Records provided
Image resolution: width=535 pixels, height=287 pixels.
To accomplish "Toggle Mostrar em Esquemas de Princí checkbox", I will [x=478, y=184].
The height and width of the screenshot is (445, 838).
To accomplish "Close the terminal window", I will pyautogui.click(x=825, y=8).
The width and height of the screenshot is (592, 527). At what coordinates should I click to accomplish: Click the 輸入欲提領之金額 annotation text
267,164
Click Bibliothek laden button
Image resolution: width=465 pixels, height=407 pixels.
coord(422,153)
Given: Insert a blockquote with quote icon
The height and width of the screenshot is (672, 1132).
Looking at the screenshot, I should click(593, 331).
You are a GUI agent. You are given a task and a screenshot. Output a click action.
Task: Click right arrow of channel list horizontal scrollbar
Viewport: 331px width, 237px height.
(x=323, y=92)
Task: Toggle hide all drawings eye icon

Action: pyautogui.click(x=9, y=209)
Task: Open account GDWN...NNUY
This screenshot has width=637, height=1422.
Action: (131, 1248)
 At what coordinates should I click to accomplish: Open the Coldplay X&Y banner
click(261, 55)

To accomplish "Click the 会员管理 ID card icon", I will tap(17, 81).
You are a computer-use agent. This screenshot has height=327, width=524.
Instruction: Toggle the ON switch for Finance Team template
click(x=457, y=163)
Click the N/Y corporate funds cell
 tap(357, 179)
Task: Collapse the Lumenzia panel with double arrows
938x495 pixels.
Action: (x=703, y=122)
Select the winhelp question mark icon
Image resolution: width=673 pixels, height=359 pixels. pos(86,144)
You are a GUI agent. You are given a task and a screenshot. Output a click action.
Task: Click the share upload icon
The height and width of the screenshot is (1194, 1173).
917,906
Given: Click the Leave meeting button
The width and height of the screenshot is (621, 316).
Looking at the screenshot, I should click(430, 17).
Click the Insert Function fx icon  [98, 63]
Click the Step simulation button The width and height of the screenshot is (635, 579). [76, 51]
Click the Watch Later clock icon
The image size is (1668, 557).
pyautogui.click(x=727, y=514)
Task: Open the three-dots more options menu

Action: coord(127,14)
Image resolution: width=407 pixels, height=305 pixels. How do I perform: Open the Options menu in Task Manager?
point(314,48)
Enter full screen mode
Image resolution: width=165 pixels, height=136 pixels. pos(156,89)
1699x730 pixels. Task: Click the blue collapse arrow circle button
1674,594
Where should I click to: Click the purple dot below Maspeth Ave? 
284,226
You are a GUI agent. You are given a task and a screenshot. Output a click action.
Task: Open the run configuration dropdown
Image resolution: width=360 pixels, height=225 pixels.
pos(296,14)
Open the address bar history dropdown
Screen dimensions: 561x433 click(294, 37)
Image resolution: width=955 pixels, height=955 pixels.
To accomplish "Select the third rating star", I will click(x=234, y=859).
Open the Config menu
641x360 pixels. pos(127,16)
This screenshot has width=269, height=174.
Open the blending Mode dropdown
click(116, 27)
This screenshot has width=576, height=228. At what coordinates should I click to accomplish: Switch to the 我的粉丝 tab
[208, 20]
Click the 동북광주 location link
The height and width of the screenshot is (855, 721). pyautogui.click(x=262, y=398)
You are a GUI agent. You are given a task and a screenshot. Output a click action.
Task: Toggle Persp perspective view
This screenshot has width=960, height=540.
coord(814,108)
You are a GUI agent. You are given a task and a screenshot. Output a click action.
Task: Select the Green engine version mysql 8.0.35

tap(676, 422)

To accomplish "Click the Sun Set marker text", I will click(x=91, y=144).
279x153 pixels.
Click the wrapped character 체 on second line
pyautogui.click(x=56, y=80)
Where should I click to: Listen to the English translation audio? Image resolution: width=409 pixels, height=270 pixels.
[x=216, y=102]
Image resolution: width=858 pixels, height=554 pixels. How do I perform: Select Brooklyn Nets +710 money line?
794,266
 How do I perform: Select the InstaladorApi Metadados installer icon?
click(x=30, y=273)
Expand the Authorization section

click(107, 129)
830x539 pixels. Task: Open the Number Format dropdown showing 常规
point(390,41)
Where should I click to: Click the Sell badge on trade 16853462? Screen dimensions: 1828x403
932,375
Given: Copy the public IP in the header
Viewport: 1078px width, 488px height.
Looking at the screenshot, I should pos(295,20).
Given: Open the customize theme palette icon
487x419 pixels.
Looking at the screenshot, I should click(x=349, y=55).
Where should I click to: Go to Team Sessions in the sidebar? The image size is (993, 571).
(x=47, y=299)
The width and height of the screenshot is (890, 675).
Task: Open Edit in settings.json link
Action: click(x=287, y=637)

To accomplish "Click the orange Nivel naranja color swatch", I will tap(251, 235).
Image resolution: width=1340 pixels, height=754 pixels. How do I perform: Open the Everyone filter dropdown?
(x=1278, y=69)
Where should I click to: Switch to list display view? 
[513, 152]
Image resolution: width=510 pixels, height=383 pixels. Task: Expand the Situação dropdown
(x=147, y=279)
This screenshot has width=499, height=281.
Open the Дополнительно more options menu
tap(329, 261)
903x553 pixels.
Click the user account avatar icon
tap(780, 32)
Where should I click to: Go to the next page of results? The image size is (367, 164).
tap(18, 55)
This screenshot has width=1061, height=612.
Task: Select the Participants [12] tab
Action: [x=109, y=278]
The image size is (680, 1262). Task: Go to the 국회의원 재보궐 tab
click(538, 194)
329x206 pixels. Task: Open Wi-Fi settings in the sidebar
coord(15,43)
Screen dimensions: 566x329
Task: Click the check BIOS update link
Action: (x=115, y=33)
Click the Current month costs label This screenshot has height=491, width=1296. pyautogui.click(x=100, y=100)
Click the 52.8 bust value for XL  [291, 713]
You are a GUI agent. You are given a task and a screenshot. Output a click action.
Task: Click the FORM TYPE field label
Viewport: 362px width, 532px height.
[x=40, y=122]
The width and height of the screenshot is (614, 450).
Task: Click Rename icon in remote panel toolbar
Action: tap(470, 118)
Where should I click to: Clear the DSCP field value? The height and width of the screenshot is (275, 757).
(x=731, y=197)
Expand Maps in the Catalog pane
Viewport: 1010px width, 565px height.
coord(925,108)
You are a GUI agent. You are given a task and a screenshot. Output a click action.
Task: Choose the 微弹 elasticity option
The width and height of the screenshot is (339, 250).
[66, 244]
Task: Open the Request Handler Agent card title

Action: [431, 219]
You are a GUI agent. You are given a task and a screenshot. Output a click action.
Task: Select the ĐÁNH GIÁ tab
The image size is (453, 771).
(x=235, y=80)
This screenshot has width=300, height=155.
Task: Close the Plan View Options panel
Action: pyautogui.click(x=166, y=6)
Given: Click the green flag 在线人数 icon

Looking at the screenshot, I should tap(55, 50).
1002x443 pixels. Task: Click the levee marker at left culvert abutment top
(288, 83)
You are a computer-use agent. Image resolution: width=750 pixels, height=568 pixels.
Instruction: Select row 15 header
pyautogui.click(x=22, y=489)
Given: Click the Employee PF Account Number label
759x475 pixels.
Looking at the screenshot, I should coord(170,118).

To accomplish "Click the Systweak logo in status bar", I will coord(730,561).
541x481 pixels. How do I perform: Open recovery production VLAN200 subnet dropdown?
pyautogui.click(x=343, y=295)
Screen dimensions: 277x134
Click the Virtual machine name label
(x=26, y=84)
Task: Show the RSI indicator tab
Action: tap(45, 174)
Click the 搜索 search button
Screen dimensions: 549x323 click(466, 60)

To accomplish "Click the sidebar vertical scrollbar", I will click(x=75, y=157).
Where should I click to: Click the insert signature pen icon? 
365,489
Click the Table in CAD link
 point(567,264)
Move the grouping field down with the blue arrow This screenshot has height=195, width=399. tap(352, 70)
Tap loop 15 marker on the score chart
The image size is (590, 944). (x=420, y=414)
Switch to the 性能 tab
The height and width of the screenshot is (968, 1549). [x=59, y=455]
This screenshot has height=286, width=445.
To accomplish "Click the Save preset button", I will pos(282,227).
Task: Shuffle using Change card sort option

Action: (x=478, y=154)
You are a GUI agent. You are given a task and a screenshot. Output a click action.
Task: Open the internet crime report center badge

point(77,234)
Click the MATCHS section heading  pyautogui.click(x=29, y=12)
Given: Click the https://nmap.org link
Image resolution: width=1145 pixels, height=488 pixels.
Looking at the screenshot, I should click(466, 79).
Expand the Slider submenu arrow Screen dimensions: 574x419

Aim of the task
The lines needed are those in the data above that hold the string "with"; copy each of them.

Answer area
Given: Insert a blockquote with quote icon
Task: Collapse the Lumenzia panel with double arrows
Move the grouping field down with the blue arrow This screenshot has height=195, width=399. tap(352, 70)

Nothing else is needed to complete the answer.